RadGraph2: Modeling Disease Progression in Radiology Reports via Hierarchical Information Extraction

  • paper_url: http://arxiv.org/abs/2308.05046
  • repo_url: None
  • paper_authors: Sameer Khanna, Adam Dejl, Kibo Yoon, Quoc Hung Truong, Hanh Duong, Agustina Saenz, Pranav Rajpurkar
  • for: 提供一个新的医学报告信息EXTRACTION数据集,即RadGraph2,用于捕捉医疗器械报告中的疾病状态和设备位置变化趋势。
  • methods: 提出一种层次结构,用于在训练信息EXTRACTION模型时组织实体,并通过修改 DyGIE++ 框架,提出一种新的 HGIE 模型,可以更好地完成实体和关系抽取任务。
  • results: 比较 RadGraph2 和原始 RadGraph 数据集训练的模型,显示 RadGraph2 能够捕捉更多的发现和在关系抽取任务中表现更好,提供了开发自动监测疾病进程变化和医疗器械领域信息EXTRACTION模型的基础。
    Abstract We present RadGraph2, a novel dataset for extracting information from radiology reports that focuses on capturing changes in disease state and device placement over time. We introduce a hierarchical schema that organizes entities based on their relationships and show that using this hierarchy during training improves the performance of an information extraction model.
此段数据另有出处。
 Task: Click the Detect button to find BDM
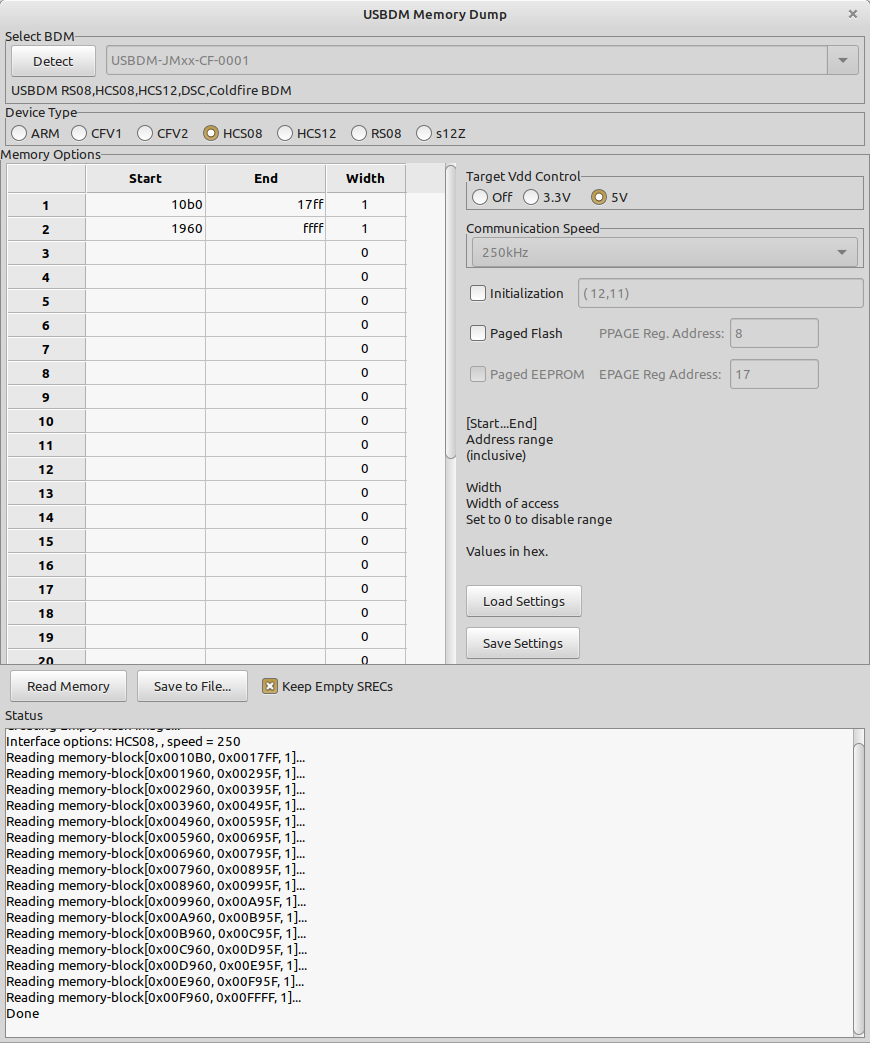pyautogui.click(x=52, y=61)
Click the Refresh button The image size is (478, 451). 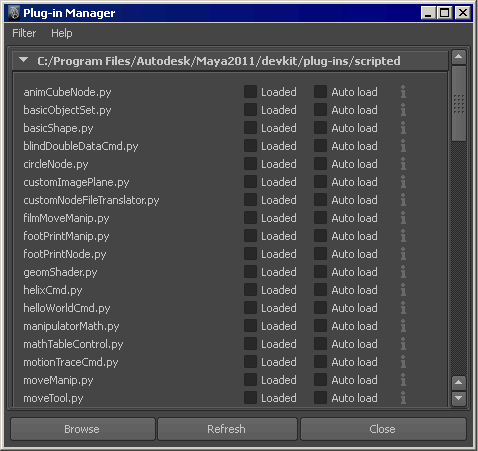(227, 429)
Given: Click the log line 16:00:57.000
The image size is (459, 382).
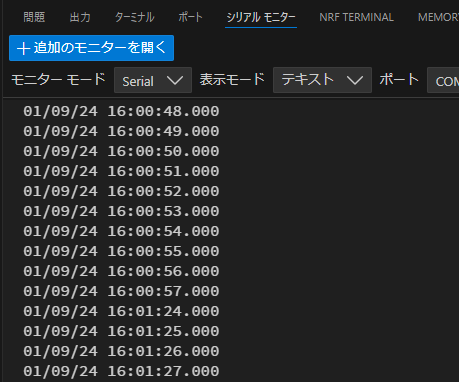Looking at the screenshot, I should 121,291.
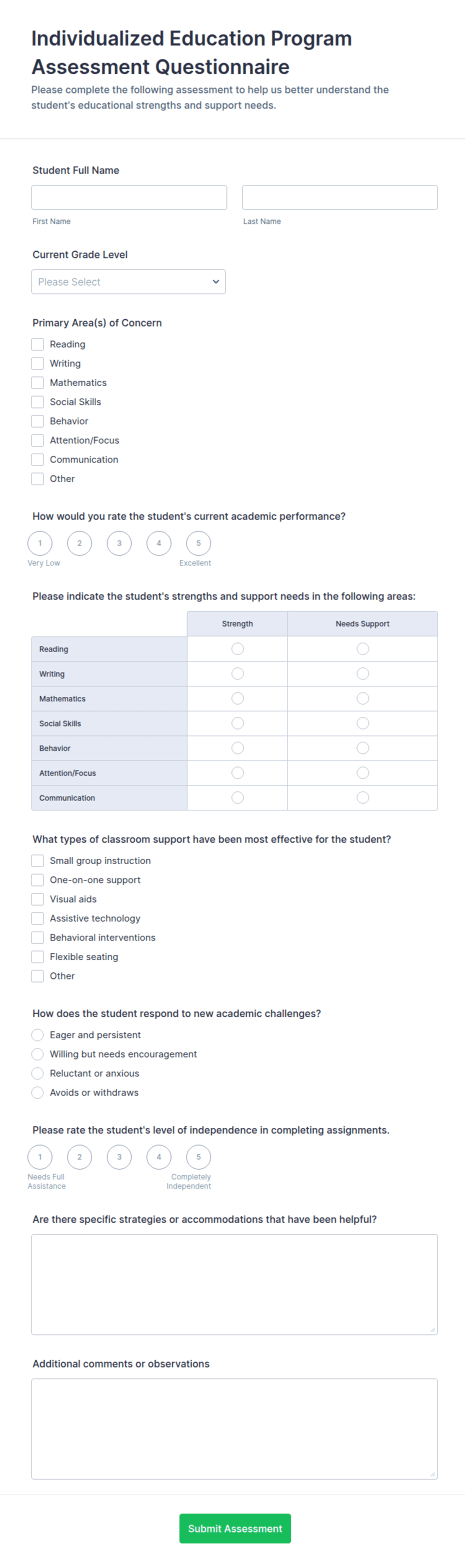Mark Reading as Strength in matrix
The width and height of the screenshot is (465, 1568).
pos(238,649)
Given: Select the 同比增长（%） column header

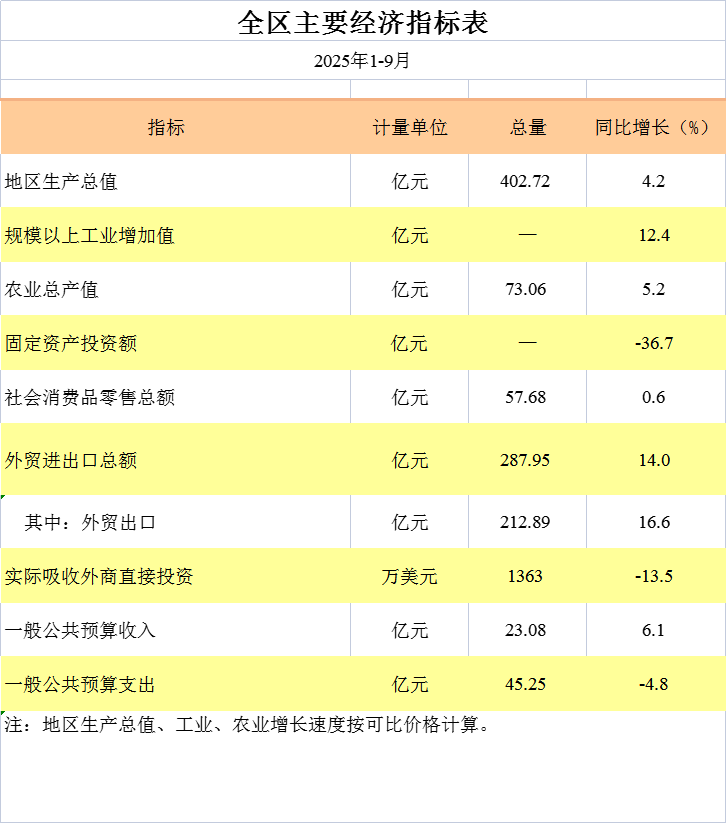Looking at the screenshot, I should click(x=653, y=128).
Specifically, we propose a modification to the DyGIE++ framework, resulting in our model HGIE, which outperforms previous models in entity and relation extraction tasks. We demonstrate that RadGraph2 enables models to capture a wider variety of findings and perform better at relation extraction compared to those trained on the original RadGraph dataset. Our work provides the foundation for developing automated systems that can track disease progression over time and develop information extraction models that leverage the natural hierarchy of labels in the medical domain.
    摘要 我团队今天发布了一个新的 dataset called RadGraph2,用于从医学报告中提取信息。这个 dataset 专注于捕捉疾病状态的变化和设备的位置变化过时。我们提出了一个层次结构,用于将实体按照其关系进行组织,并证明在训练时使用这个层次结构可以提高信息抽取模型的性能。我们对 DyGIE++ 框架进行修改,得到了我们的 HGIE 模型,该模型在实体和关系抽取任务中表现出色。我们表明,RadGraph2 可以让模型捕捉更多的发现和在关系抽取任务中表现更好,比那些基于原始 RadGraph dataset 训练的模型。我们的工作为建立自动跟踪疾病进展和在医疗领域中利用自然的标签层次结构开发自动化系统提供了基础。